- Born: 2 May 1937 Kundapur, Madras Presidency, British India
- Died: 4 May 2021 (aged 84) Bangalore, India
- Education: Bombay University
- Occupation: Bookseller

= T. S. Shanbhag =

Indian bookseller (1937–2021)

T. S. Shanbhag (2 May 1937 – 4 May 2021) was an Indian bookseller who was the owner of Bangalore's famous Premier Bookshop.

== Early life ==
Shanbhag was born on 2 May 1937 in Kundapur in modern day coastal Karnataka. He started his career working at his uncle's book store, Strand Book Stall, in Bombay after completion of his matriculation. During this time he completed his post graduate degree in economics from the Bombay University. After ten years in the city, he moved to Bangalore when his uncle started a book club, Strand Book Club, in partnership with a publisher.

== Career ==
Shanbhag started Premier Bookshop in the city in 1971 at the site of a burned-down clothing store.
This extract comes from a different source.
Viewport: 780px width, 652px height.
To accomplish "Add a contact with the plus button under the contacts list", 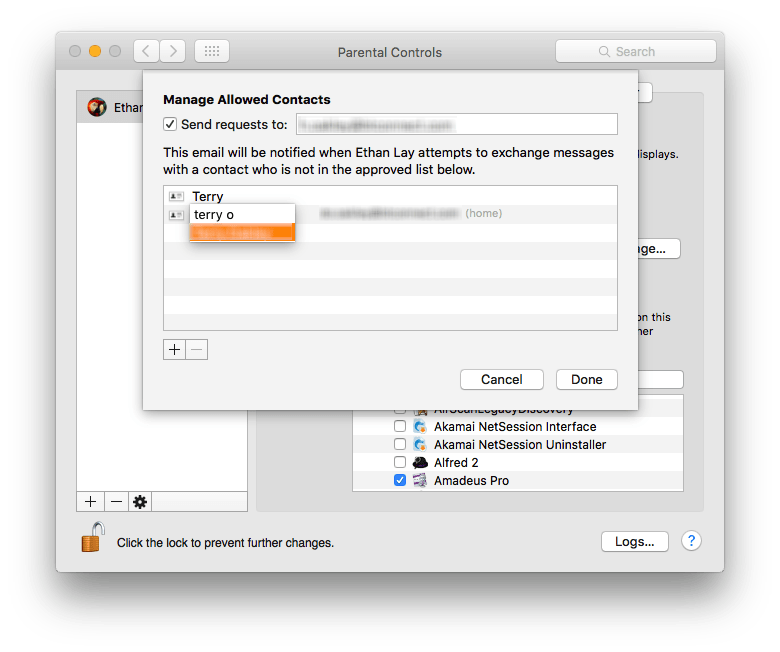I will (174, 349).
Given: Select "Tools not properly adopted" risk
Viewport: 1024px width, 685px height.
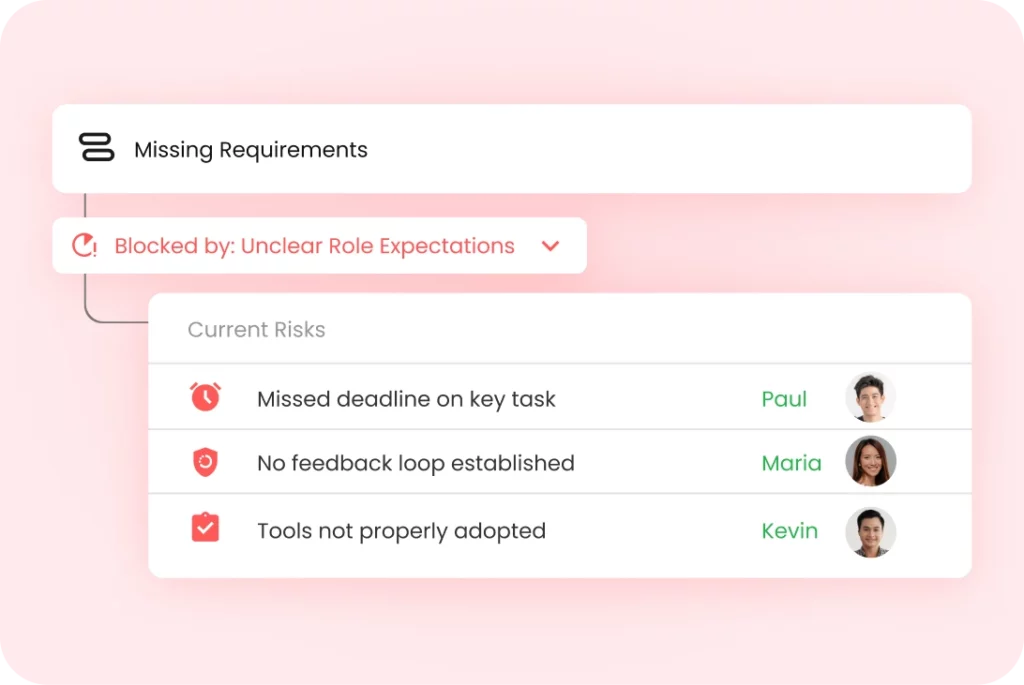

The bookshop became an iconic landmark in the city and was considered a go-to location for academic books and other books that were considered hard to procure. The book store, which was located in the city's Church Street near M. G. Road, closed down in 2009, unable to keep up with the increase in rents in the region. The book store was known for its chaotic arrangement with piles of books stacked up and Shanbhag navigating the setup and making recommendations for the customers. At the time of its closure the bookstore had a collection of over 500,000 books, most of which were disposed of at steep discounts and others donated to local libraries. A retrospective of his career, "Walk down memory lane with Shanbhag", was organized in 2016. Referred to as Shanbhag Uncle by the younger generation, he was credited with getting an entire generation of young Bangaloreans to read.

Some of his patrons included historian Ramachandra Guha, actor Kamal Haasan, playwright Girish Karnad, historian Janaki Nair, author U. R. Ananthamurthy, restaurateur Prem Koshy and politician George Fernandes.

== Personal life ==
Shanbhag was married and had a daughter, and lived in the Basaveshwaranagar neighborhood in West Bangalore. He died on 4 May 2021 from complications of COVID-19. He was aged 84.